During a meeting with the International Finance Corporation (IFC) in Washington on Wednesday, October 23, 2024, CS Mbadi pitched the idea of exploring potential collaboration on Public-Private Partnerships (PPP) instead of securing credit for various projects.

CS Mbadi, who Treasury Principal Secretary Chris Kiptoo accompanied, explained that the PPPs are not wholly accepted in the country as the idea is still in the infancy stage.

“He emphasized the government’s goal of utilizing PPPs to shift the burden of major infrastructure projects off the government’s balance sheet, reducing reliance on exchequer funding or loan financing,” a statement shared by the National Treasury read in part.

Treasury Cabinet Secretary John Mbadi during a meeting with IFC officials in Washington on Wednesday October 23, 2024. PHOTO/@KeTreasury/X
Treasury Cabinet Secretary John Mbadi during a meeting with IFC officials in Washington on Wednesday, October 23, 2024. PHOTO/@KeTreasury/X

Nairobi- Malaba Expressway

On his side, PS Kiptoo expressed keen interest in asset monetization, identifying the proposed expressway from Nairobi to Malaba, at the Kenya-Uganda border, as a prime opportunity.

“The Malaba expressway could significantly enhance trade and regional connectivity.
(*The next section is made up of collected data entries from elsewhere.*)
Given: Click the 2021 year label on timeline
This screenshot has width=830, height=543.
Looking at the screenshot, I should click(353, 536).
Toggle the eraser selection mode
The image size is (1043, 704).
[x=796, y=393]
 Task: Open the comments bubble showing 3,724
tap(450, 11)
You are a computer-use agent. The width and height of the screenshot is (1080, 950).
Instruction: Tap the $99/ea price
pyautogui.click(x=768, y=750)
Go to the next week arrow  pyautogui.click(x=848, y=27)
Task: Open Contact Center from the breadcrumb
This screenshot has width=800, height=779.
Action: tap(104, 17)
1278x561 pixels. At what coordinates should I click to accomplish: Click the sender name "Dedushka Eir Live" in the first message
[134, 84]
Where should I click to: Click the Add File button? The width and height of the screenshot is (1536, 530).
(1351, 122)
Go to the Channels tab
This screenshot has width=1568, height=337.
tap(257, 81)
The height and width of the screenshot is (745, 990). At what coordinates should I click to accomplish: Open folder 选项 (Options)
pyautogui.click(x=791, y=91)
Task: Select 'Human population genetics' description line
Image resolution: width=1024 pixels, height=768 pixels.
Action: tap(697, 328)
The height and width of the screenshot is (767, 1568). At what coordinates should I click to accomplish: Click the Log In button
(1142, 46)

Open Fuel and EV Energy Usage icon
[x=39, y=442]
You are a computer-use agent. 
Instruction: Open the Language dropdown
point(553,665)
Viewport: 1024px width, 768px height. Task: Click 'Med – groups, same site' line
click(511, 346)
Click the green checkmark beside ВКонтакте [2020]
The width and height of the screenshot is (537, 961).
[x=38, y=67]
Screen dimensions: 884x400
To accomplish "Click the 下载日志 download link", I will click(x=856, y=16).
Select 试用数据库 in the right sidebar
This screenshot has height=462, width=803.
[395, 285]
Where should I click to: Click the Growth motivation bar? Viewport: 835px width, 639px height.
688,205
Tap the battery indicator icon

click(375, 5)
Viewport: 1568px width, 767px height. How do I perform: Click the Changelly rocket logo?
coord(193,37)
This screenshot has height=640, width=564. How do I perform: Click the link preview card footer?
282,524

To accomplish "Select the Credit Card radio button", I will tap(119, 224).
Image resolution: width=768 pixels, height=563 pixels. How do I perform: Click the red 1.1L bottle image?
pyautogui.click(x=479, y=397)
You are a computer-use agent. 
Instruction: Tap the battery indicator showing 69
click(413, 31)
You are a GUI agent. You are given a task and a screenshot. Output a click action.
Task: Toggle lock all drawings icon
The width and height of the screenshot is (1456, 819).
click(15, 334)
Through a PPP arrangement, we can fast-track its construction and management without burdening the exchequer,” Kiptoo stated.

He emphasized the need for thorough risk assessment in PPP projects, ensuring they do not place undue strain on public finances.

“PPPs should be reserved for high-priority projects where the benefits clearly outweigh the risks,” he added.

Treasury CS John Mbadi and PS Chris Kiptoo during a meeting with IFC on Wednesday October 23, 2024. PHOTO/@KeTreasury/X
Treasury CS John Mbadi and PS Chris Kiptoo during a meeting with IFC on Wednesday, October 23, 2024. PHOTO/@KeTreasury/X

CS Mbadi seconded Kiptoo’s views, welcoming IFC’s advisory support to ensure PPPs are well-structured to minimize risks. He also stressed the importance of public awareness around the PPP model to foster understanding and acceptance.

Both leaders reaffirmed the government’s commitment to pursuing innovative financing models that drive development without increasing public debt.

By partnering with IFC, the government aims to ensure that critical infrastructure projects, such as the Nairobi-Malaba expressway, are developed sustainably, leveraging private sector investment while safeguarding public finances.

IFC’s comments

During the meeting, the IFC explained that asset monetization allows the government to generate revenue from public assets without relinquishing ownership, thus alleviating pressure on the exchequer.

They also stressed the need for legal reforms to create an investor-friendly environment and a strong regulatory framework to ensure transparency and efficiency in PPP projects.